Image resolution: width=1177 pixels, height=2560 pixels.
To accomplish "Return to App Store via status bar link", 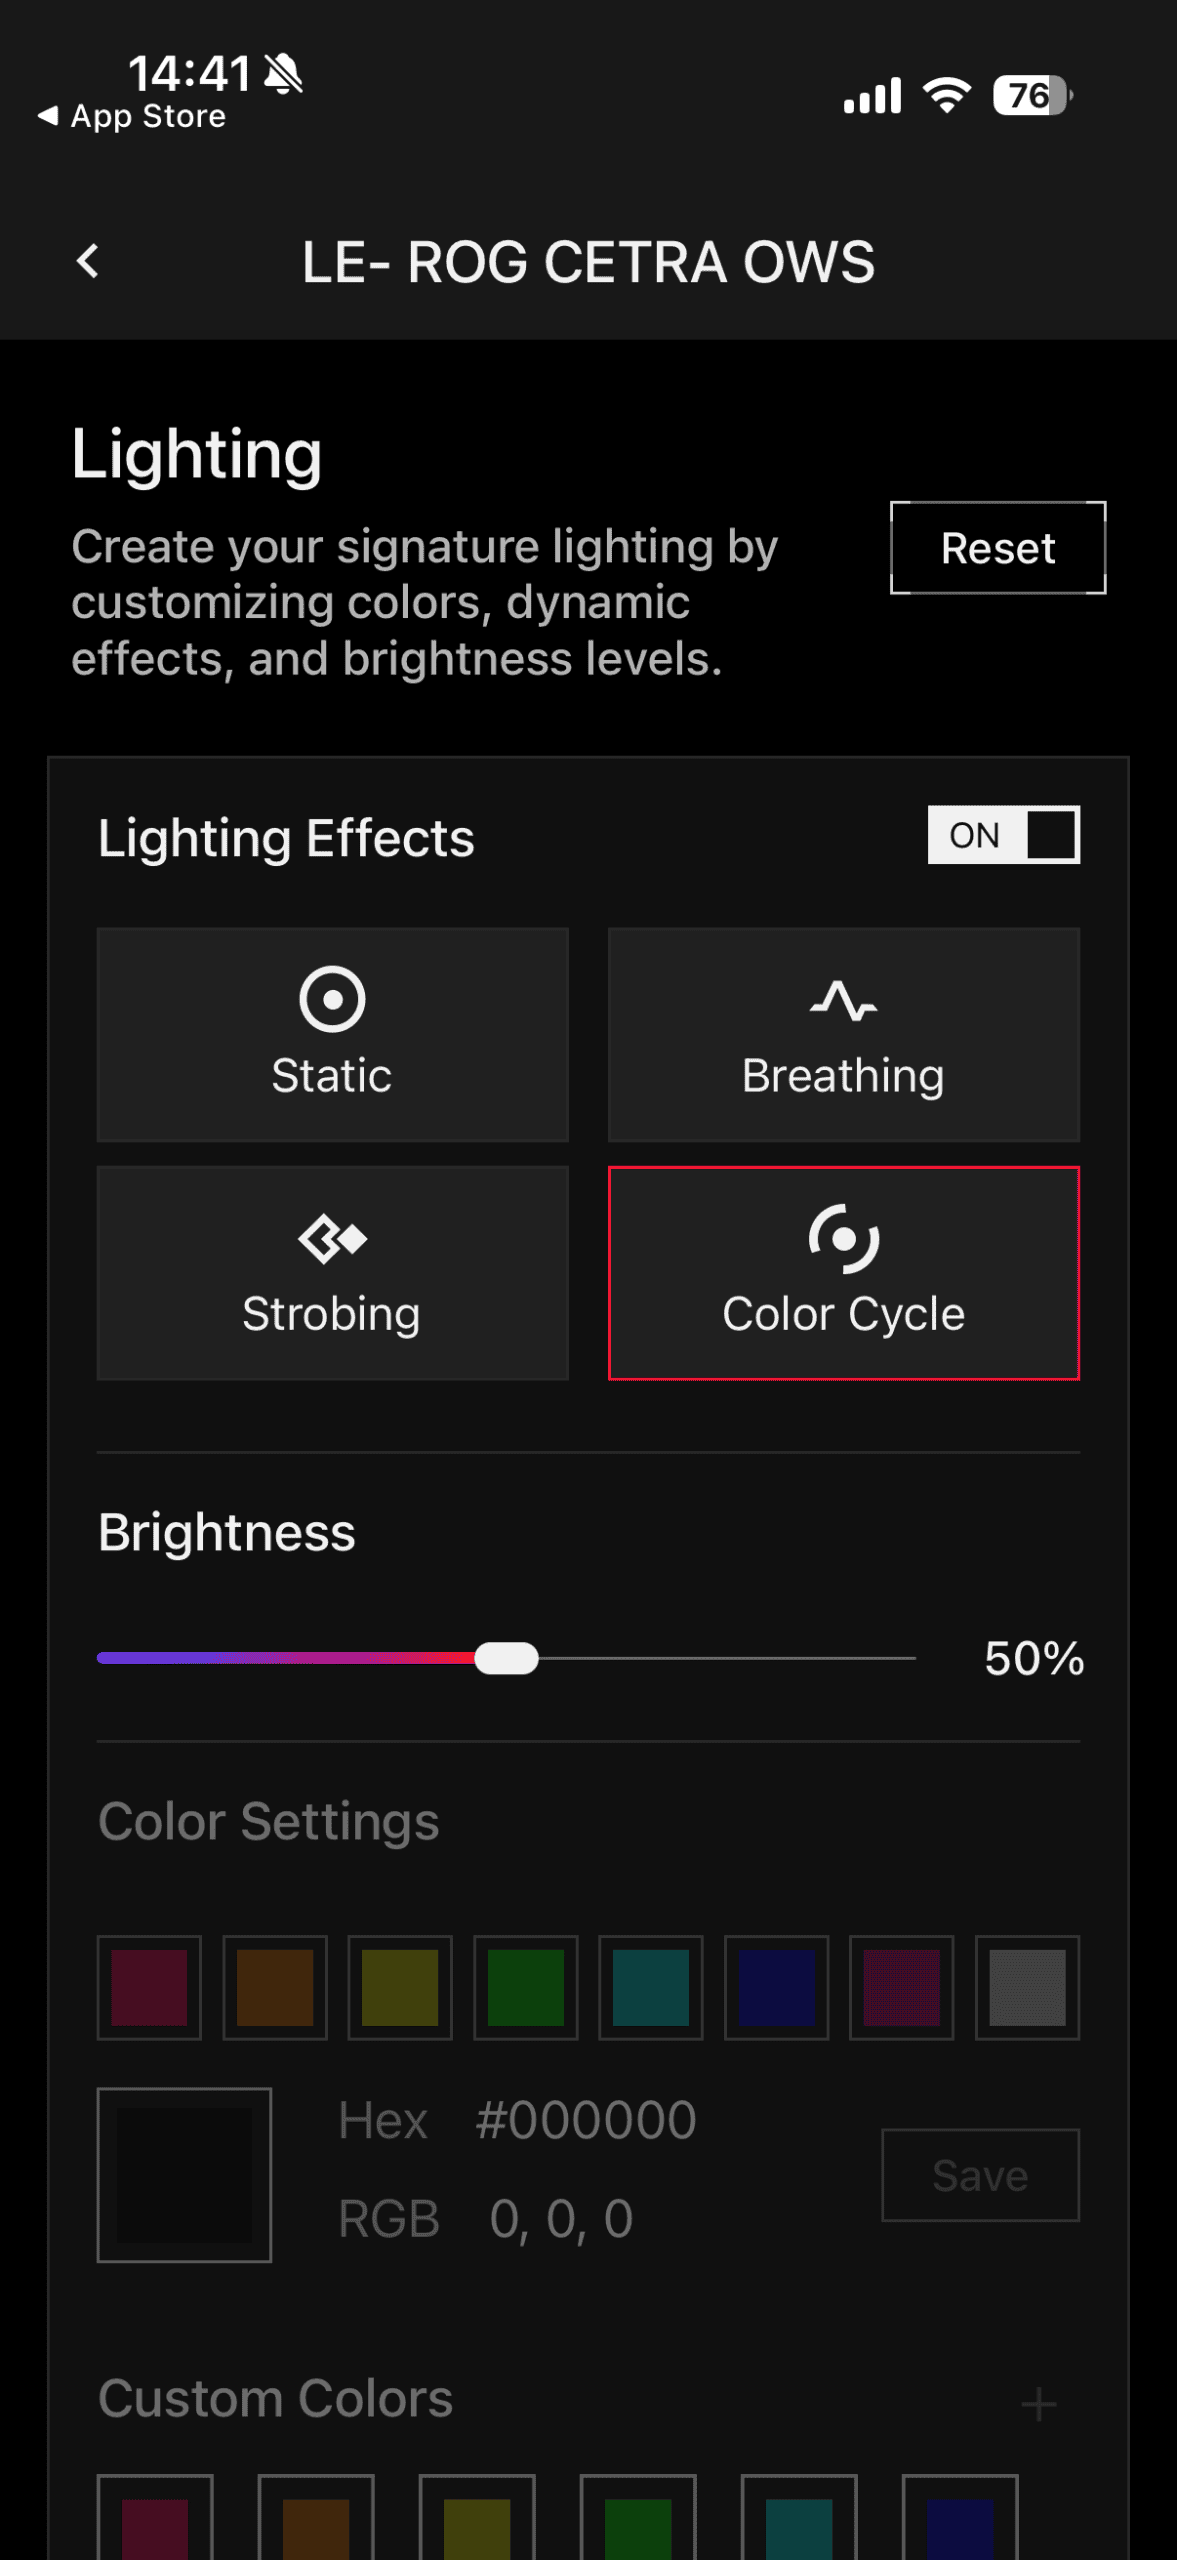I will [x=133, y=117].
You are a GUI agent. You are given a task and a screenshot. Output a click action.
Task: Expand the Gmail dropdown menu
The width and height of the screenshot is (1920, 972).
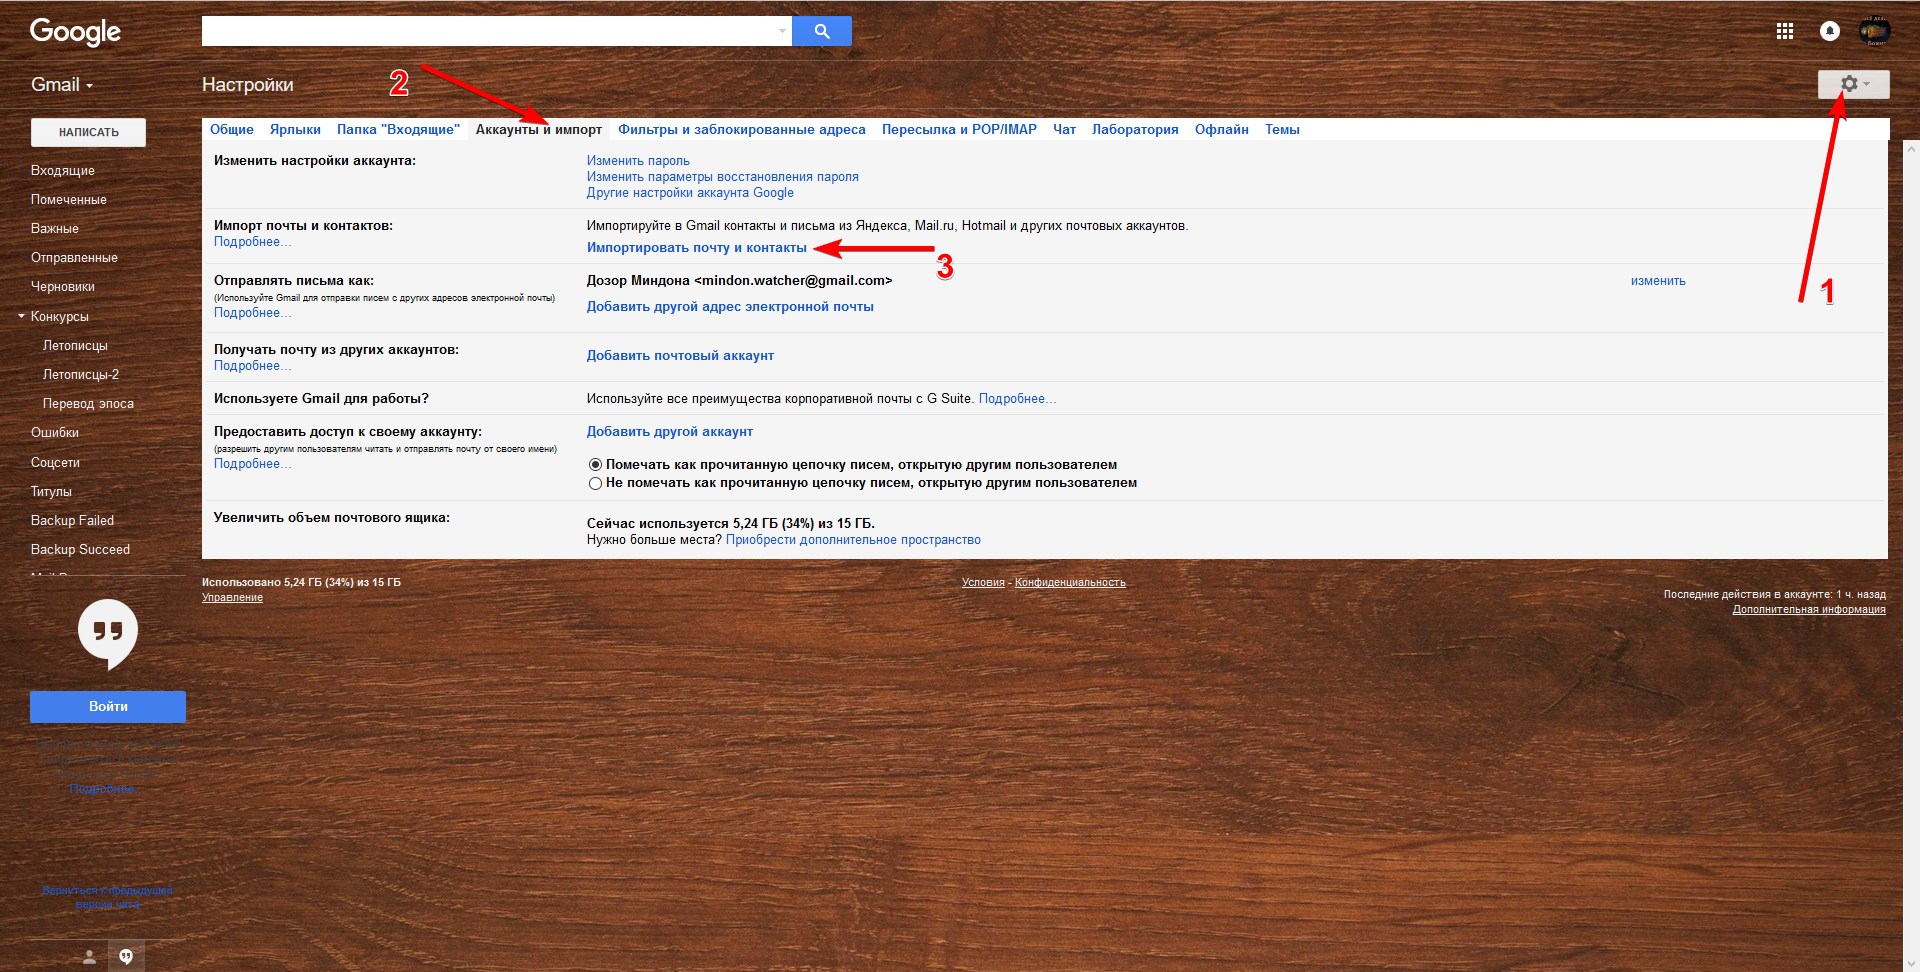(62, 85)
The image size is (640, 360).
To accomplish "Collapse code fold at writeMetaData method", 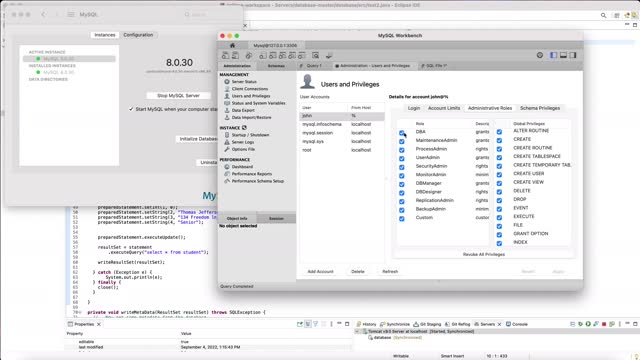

(What is asked) Quote word for word the part of the rows that opens with the line containing "The image size is (640, 360)." and closes at the end of the rows, leaving out the pictures.

(The completed task)
The image size is (640, 360).
To accomplish "Collapse code fold at writeMetaData method", 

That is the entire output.